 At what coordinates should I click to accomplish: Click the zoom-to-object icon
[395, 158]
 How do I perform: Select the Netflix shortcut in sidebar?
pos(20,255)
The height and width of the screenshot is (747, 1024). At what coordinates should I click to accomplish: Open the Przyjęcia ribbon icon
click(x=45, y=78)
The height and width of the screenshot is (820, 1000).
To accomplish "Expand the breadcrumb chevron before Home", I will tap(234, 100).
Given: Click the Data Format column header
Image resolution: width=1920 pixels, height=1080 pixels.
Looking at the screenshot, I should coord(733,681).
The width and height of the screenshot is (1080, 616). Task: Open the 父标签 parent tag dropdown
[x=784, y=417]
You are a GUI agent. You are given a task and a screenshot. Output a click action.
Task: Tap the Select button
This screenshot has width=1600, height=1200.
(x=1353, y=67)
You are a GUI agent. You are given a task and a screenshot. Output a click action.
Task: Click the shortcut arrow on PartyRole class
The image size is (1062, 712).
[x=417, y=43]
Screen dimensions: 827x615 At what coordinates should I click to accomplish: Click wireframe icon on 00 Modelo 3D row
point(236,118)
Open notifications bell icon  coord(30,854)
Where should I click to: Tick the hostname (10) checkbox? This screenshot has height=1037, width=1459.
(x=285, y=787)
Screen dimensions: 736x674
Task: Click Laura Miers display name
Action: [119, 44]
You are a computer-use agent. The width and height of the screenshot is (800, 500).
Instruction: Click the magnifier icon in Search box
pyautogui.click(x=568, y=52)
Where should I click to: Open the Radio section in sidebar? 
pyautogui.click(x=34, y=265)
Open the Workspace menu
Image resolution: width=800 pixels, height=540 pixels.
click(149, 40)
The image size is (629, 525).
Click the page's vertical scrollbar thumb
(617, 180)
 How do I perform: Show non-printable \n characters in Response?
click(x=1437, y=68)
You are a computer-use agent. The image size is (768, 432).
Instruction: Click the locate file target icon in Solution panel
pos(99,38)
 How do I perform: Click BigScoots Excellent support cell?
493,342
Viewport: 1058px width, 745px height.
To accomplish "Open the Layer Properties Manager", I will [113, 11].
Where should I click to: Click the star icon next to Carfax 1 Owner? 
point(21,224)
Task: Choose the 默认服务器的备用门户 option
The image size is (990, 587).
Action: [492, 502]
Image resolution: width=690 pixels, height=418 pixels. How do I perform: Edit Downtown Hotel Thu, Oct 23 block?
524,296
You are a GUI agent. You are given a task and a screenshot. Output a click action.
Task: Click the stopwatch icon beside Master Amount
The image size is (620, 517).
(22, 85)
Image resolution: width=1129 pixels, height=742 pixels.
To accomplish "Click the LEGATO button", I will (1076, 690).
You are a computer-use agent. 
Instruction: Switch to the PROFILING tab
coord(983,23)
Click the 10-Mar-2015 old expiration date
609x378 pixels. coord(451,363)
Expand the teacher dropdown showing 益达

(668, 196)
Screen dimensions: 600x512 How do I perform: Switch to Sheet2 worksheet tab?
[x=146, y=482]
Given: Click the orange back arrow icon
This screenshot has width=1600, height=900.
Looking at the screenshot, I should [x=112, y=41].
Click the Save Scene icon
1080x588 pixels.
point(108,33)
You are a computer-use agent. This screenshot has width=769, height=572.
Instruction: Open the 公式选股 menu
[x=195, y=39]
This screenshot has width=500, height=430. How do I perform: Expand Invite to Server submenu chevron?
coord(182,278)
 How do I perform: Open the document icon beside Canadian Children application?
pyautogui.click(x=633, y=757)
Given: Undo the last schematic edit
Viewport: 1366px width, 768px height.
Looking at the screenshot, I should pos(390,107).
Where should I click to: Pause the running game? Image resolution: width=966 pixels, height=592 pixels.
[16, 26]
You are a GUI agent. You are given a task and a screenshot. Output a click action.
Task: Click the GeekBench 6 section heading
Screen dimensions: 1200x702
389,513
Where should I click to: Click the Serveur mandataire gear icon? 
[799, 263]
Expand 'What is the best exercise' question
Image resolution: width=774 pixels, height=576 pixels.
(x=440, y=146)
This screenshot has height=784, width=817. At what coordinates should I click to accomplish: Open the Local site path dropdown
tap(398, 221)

━━━━━━━━━━━━━━━━

» What you have to do
In the entries above, find each line containing the string "button" and copy it.

» Solution
Task: Tap the Select button
To accomplish "Click the LEGATO button", I will (1076, 690).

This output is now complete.